YOUR ASSIGNMENT: In the records below, find each line holding the word "input" and copy it.

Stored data
*-*-*

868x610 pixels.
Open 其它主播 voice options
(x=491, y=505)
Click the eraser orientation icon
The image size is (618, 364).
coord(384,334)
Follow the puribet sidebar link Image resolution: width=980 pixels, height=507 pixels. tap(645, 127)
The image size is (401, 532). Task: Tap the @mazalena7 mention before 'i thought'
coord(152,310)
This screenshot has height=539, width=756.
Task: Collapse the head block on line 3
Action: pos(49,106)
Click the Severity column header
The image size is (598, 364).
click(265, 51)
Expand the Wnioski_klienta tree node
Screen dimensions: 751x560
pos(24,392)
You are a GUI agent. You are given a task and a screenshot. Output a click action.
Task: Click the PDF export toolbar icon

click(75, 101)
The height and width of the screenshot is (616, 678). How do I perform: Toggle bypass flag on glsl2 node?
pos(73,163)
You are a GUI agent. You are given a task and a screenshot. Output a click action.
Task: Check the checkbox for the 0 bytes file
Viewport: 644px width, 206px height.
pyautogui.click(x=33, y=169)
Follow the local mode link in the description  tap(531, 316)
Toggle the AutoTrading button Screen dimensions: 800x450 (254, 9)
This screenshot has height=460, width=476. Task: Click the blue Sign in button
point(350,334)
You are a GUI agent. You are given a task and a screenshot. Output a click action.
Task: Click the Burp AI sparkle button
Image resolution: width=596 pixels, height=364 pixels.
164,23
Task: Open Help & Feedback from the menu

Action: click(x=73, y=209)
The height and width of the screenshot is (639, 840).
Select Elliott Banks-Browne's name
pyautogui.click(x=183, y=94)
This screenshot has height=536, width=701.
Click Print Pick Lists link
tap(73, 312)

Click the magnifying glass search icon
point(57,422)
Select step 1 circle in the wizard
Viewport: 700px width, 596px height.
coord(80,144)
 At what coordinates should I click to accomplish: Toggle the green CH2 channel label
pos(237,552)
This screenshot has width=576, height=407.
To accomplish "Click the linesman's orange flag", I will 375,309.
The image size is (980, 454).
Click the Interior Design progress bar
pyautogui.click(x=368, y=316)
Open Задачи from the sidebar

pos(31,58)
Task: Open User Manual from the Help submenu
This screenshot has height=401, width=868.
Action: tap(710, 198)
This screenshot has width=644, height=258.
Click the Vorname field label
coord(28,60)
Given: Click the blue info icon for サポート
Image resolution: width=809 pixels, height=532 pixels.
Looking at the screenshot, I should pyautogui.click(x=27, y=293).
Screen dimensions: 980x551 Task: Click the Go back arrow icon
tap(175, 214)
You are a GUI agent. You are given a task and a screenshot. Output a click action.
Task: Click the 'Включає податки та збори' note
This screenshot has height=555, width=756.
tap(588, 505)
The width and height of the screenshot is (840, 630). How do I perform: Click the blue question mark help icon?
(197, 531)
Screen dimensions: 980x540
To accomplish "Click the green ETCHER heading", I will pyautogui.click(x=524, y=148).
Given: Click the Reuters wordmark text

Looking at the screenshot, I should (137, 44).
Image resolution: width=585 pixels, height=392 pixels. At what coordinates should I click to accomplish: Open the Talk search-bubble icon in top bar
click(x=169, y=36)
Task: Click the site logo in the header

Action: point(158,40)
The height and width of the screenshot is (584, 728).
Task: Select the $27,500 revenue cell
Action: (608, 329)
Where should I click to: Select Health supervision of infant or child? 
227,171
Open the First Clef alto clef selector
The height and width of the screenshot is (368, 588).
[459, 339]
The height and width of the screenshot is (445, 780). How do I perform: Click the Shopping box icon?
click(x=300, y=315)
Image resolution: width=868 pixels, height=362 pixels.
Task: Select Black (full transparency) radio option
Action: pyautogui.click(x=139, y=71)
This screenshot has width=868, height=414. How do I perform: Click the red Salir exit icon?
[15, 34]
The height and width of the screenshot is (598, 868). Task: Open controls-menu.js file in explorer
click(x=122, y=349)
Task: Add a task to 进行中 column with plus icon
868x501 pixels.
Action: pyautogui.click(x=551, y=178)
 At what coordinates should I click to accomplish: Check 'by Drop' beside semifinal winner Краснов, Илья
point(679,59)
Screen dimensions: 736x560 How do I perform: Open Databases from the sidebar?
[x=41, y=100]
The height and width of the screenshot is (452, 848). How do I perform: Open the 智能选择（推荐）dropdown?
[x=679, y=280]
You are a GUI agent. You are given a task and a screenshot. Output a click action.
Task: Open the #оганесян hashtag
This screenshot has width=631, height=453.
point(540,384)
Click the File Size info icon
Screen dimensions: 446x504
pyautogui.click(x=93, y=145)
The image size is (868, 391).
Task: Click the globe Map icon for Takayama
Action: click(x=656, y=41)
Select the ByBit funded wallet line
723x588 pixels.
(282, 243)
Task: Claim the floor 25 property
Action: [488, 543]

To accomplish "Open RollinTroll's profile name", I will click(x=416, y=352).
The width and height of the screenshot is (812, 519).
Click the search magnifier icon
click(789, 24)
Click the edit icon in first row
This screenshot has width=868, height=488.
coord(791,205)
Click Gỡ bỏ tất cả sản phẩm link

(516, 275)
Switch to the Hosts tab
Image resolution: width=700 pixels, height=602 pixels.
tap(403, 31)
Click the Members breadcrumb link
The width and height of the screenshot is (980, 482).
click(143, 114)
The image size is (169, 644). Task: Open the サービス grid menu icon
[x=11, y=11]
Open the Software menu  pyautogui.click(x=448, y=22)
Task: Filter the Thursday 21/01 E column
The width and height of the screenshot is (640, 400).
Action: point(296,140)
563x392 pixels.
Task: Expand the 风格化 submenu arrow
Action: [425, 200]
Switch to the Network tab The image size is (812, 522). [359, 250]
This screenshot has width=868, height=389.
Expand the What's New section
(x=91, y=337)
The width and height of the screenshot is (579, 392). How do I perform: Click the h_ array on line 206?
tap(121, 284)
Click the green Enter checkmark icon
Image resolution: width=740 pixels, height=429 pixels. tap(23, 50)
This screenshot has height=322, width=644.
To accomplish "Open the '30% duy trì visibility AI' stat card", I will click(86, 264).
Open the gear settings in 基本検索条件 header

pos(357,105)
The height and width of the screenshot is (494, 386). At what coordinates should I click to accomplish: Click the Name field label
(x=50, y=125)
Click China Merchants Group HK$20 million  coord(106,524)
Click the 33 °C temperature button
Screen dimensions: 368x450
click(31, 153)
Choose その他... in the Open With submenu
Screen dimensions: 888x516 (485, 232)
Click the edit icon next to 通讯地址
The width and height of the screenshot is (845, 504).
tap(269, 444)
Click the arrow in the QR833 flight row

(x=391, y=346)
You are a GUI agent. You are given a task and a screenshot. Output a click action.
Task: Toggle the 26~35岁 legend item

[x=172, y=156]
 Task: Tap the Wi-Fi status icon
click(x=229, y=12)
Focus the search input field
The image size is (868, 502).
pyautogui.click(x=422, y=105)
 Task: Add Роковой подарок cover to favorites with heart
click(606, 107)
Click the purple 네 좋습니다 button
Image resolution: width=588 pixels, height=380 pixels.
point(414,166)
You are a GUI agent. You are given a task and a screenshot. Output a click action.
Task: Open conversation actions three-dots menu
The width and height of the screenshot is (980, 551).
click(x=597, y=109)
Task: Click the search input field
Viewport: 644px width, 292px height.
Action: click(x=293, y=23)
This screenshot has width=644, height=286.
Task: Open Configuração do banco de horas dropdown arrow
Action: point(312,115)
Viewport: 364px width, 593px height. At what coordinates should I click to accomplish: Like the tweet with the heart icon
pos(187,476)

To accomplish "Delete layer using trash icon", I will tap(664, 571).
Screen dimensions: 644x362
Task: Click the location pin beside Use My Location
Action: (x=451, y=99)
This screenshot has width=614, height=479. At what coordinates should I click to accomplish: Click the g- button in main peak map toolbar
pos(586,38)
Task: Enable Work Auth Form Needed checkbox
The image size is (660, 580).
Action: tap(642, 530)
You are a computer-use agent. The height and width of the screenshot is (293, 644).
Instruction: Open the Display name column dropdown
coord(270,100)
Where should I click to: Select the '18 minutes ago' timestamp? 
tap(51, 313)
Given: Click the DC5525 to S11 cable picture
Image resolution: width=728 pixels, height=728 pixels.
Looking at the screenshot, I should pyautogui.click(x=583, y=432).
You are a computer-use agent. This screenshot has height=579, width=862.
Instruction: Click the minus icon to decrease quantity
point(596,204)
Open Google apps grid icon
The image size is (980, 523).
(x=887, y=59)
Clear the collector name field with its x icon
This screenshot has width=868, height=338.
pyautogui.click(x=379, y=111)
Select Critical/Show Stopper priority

*-*-*

EXERCISE ANSWER:
Focus the search input field
Task: Click the search input field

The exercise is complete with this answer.